Task to carry out
Every entry must be copied word for word.

==== Data section ====

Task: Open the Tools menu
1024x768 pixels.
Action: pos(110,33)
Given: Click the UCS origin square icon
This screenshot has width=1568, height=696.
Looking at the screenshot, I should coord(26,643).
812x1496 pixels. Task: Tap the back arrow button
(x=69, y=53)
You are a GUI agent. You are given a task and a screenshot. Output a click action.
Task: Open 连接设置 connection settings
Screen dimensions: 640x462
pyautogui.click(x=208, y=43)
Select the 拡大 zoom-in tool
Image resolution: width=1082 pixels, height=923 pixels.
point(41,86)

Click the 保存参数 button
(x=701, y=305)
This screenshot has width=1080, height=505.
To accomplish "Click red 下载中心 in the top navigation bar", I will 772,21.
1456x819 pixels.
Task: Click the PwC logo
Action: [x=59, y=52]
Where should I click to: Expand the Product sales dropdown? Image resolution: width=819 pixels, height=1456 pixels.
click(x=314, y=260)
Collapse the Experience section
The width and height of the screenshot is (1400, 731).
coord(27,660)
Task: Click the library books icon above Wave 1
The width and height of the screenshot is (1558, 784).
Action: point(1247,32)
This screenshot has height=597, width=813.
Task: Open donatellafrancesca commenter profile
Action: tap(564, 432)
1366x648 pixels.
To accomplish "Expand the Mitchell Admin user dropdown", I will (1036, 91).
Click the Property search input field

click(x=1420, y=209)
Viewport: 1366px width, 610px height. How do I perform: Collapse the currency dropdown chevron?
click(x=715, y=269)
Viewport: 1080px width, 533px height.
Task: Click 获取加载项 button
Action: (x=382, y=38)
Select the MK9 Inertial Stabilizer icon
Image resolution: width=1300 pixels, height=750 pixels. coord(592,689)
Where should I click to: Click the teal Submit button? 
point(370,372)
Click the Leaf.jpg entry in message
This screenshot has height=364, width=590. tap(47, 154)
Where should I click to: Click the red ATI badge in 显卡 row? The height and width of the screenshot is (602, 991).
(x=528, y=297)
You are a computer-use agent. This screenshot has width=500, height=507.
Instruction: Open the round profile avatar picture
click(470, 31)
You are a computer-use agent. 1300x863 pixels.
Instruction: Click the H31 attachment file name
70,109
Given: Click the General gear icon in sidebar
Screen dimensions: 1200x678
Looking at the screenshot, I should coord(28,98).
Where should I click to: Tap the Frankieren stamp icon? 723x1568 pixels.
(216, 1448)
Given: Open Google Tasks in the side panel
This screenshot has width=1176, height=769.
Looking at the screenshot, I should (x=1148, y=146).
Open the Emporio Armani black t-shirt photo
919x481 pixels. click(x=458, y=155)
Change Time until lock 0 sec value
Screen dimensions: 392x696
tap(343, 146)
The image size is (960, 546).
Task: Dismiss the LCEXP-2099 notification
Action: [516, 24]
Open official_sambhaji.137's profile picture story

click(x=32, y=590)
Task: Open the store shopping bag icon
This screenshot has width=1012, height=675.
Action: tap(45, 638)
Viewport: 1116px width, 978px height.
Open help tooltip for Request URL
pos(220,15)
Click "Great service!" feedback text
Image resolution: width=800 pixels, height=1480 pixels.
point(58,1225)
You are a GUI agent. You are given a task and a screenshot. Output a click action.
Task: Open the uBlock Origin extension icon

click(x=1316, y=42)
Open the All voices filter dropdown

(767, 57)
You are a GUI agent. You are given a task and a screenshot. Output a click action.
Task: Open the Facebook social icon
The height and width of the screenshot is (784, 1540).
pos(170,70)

====

Response
Task: Open the Tools menu
1024x768 pixels.
Action: pos(110,33)
Given: Click the UCS origin square icon
This screenshot has width=1568, height=696.
Looking at the screenshot, I should coord(26,643).
812x1496 pixels. Task: Tap the back arrow button
(x=69, y=53)
You are a GUI agent. You are given a task and a screenshot. Output a click action.
Task: Open 连接设置 connection settings
Screen dimensions: 640x462
pyautogui.click(x=208, y=43)
Select the 拡大 zoom-in tool
Image resolution: width=1082 pixels, height=923 pixels.
point(41,86)

Click the 保存参数 button
(x=701, y=305)
This screenshot has width=1080, height=505.
To accomplish "Click red 下载中心 in the top navigation bar", I will 772,21.
1456x819 pixels.
Task: Click the PwC logo
Action: [x=59, y=52]
Where should I click to: Expand the Product sales dropdown? Image resolution: width=819 pixels, height=1456 pixels.
click(x=314, y=260)
Collapse the Experience section
The width and height of the screenshot is (1400, 731).
coord(27,660)
Task: Click the library books icon above Wave 1
The width and height of the screenshot is (1558, 784).
Action: point(1247,32)
This screenshot has height=597, width=813.
Task: Open donatellafrancesca commenter profile
Action: tap(564, 432)
1366x648 pixels.
To accomplish "Expand the Mitchell Admin user dropdown", I will (1036, 91).
Click the Property search input field

click(x=1420, y=209)
Viewport: 1366px width, 610px height. How do I perform: Collapse the currency dropdown chevron?
click(x=715, y=269)
Viewport: 1080px width, 533px height.
Task: Click 获取加载项 button
Action: (x=382, y=38)
Select the MK9 Inertial Stabilizer icon
Image resolution: width=1300 pixels, height=750 pixels. coord(592,689)
Where should I click to: Click the teal Submit button? 
point(370,372)
Click the Leaf.jpg entry in message
This screenshot has height=364, width=590. tap(47, 154)
Where should I click to: Click the red ATI badge in 显卡 row? The height and width of the screenshot is (602, 991).
(x=528, y=297)
You are a computer-use agent. This screenshot has width=500, height=507.
Instruction: Open the round profile avatar picture
click(470, 31)
You are a computer-use agent. 1300x863 pixels.
Instruction: Click the H31 attachment file name
70,109
Given: Click the General gear icon in sidebar
Screen dimensions: 1200x678
Looking at the screenshot, I should coord(28,98).
Where should I click to: Tap the Frankieren stamp icon? 723x1568 pixels.
(216, 1448)
Given: Open Google Tasks in the side panel
This screenshot has width=1176, height=769.
Looking at the screenshot, I should (x=1148, y=146).
Open the Emporio Armani black t-shirt photo
919x481 pixels. click(x=458, y=155)
Change Time until lock 0 sec value
Screen dimensions: 392x696
tap(343, 146)
The image size is (960, 546).
Task: Dismiss the LCEXP-2099 notification
Action: [516, 24]
Open official_sambhaji.137's profile picture story

click(x=32, y=590)
Task: Open the store shopping bag icon
This screenshot has width=1012, height=675.
Action: tap(45, 638)
Viewport: 1116px width, 978px height.
Open help tooltip for Request URL
pos(220,15)
Click "Great service!" feedback text
Image resolution: width=800 pixels, height=1480 pixels.
point(58,1225)
You are a GUI agent. You are given a task and a screenshot. Output a click action.
Task: Open the uBlock Origin extension icon

click(x=1316, y=42)
Open the All voices filter dropdown

(767, 57)
You are a GUI agent. You are given a task and a screenshot. Output a click action.
Task: Open the Facebook social icon
The height and width of the screenshot is (784, 1540).
pos(170,70)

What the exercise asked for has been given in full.